Remember that two-year federal pay freeze Obama proposed last week? Steve Losey at Federal Times has crunched the numbers, and it doesn't look like federal workers are are going to be huring much. In fact, out of a workforce of about two million federal workers, the majority are still going to get raises in the next two years:
President Obama spoke of the need for sacrifice last week when he announced a two-year pay freeze for federal employees.
But feds won't be too terribly deprived in 2011 and 2012. Despite the freeze, some 1.1 million employees will receive more than $2.5 billion in raises during that period.
Congress is expected to approve Obama's proposal, which cancels only cost-of-living adjustments for two years. Regularly scheduled step increases for the 1.4 million General Schedule employees — who make up two-thirds of the civilian work force — will continue. The size of those increases ranges from 2.6 percent to 3.3 percent and by law kick in every one, two or three years, depending on an employee's time in grade.

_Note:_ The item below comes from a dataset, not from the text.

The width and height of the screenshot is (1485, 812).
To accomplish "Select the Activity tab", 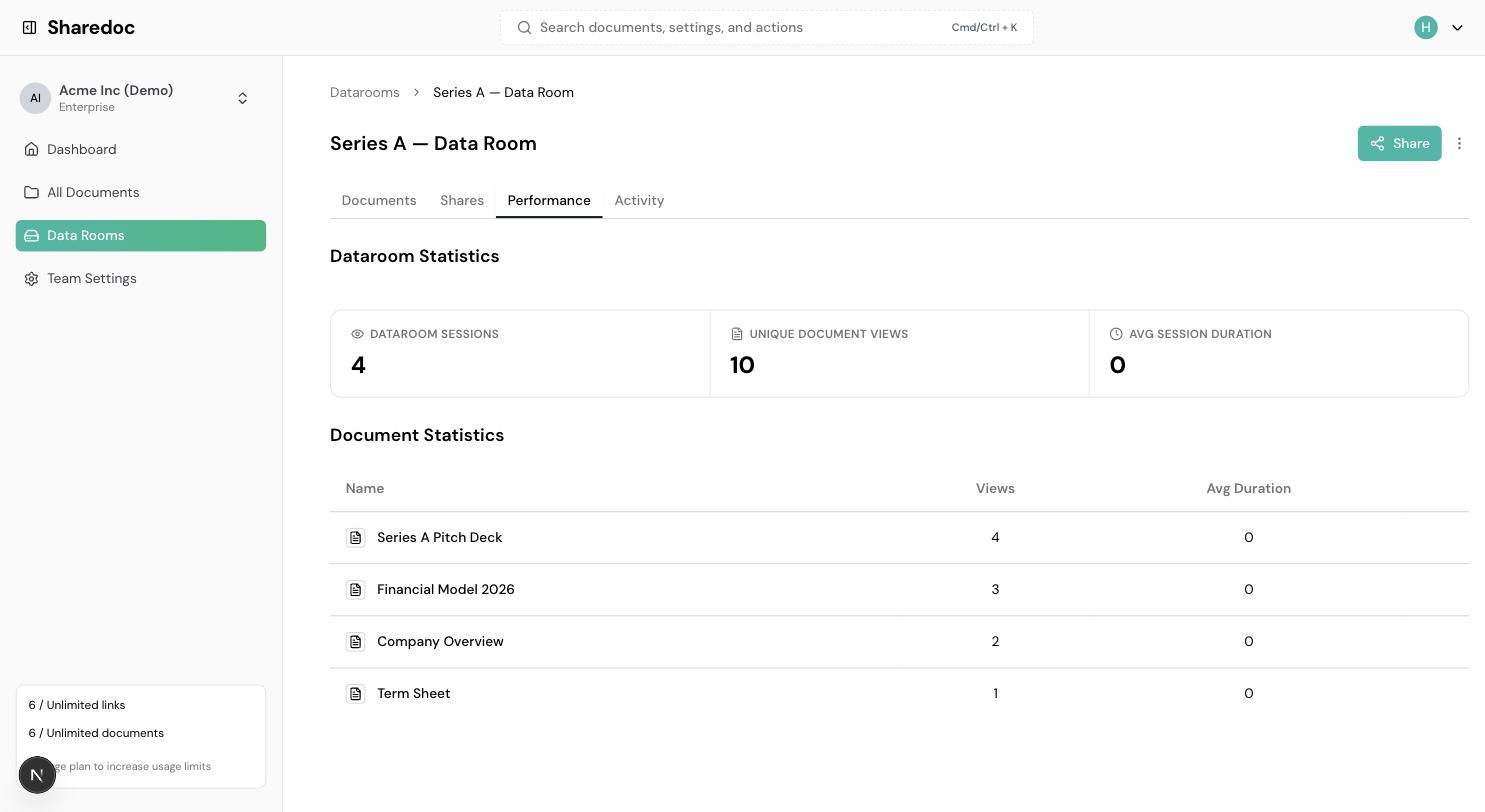I will pos(639,201).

And it's not just step increases that continue to enrich federal workers at a time of sky-high unemployment in the private sector — expect to see a lot of bonuses and promotions:
And many employees will receive promotions, which also come with salary increases, Jeffrey Zients, the Office of Management and Budget's deputy director for management, said last week.

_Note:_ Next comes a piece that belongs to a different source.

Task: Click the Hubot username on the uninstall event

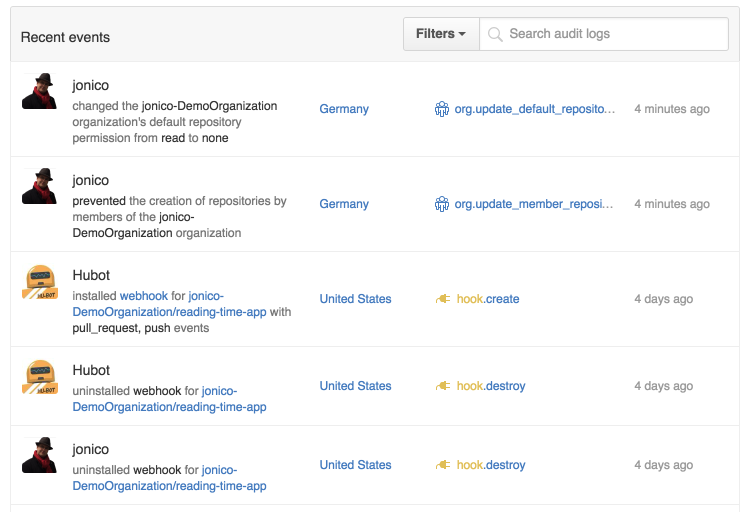Action: (91, 370)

Many senior employees won't get raises, but will receive bonuses for good performance, although OMB and the Office of Personnel Management are telling agencies to cap bonuses at 2010 levels. OPM said it does not yet have information on fiscal 2010 bonuses, but the Asbury Park Press of New Jersey reported in June that the government paid $408 million in bonuses to 359,400 people, an average $1,135 each, in fiscal 2009.
A few other points of note about Obama's pay increase. According to Losey, some 423,300 employees at the step 1 or step 2 level would get raises both years. Additionally, some of the government's highest paid GS employees — those in the GS 15 level — would get base pay increases of at least $3,321.
Finally, it's worth pointiong out that technically federal managers can deny step increases for poor performing federal workers. Yet, this almost never happens and there's no reason to anticipate it will start happening with any regularity now.